Champaign, Illinois – An ethanol-fuelled spike in grain prices will likely hold, yielding the first sustained increase for corn, wheat and soybean prices in more than three decades, according to new research by farm economists at the University of Illinois.

Corn could average $4.60 per bushel (all prices U.S.) in Illinois, nearly double the average $2.42 per busel from 1973 to 2006, according to the Darrel Good and Scott Irwin, professors of agriculture and consumer economics. They said that price swings stemming from weather or other market variables could send corn as high as $6.70 or as low as $3.00 per bushel. “The extreme low prices in terms of the new era would have been considered awfully good prices in the old era,” Good said.

Soybean prices could average $11.50 a bushel, up from an average of $6.15 calculated from 1973 to 2006, with swings from $8.20 to $19.00 a bushel. Wheat could increase to an average of $5.80, up from $3.24, with possible swings from $3.30 to $10.15. Although the forecasts are based on Illinois grain prices, Good said increases will likely be similar on a percentage basis in other grain-producing states.

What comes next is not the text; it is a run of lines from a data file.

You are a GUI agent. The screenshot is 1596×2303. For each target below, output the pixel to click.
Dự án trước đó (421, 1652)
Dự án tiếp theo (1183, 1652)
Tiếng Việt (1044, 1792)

The researchers found only two earlier lasting increases in grain prices, the first coming after World War II when price controls were lifted and postwar rebuilding began, and the second in 1973, sparked by shifts in exchange rate policies, massive grain purchases by the former Soviet Union, and a period of escalating energy prices and more rapid inflation. Good said the new era mirrors these earlier ones, driven by the growth of ethanol, and accompanied by higher inflation and production costs that have been permanently inflated, and that this new price era could easily last two or three decades, sustained by corn prices that are now tethered to near-record gasoline prices because of ethanol.

Good also said that new prices would not be affected by a shift to other feedstocks such as switchgrass, as finite land available for production would continue to drive up prices for other grains, just as corn for ethanol production has raised prices for soybean and wheat. “We would have to steal land away from corn to grow a different energy-related crop, so now you have that competition again,” he said.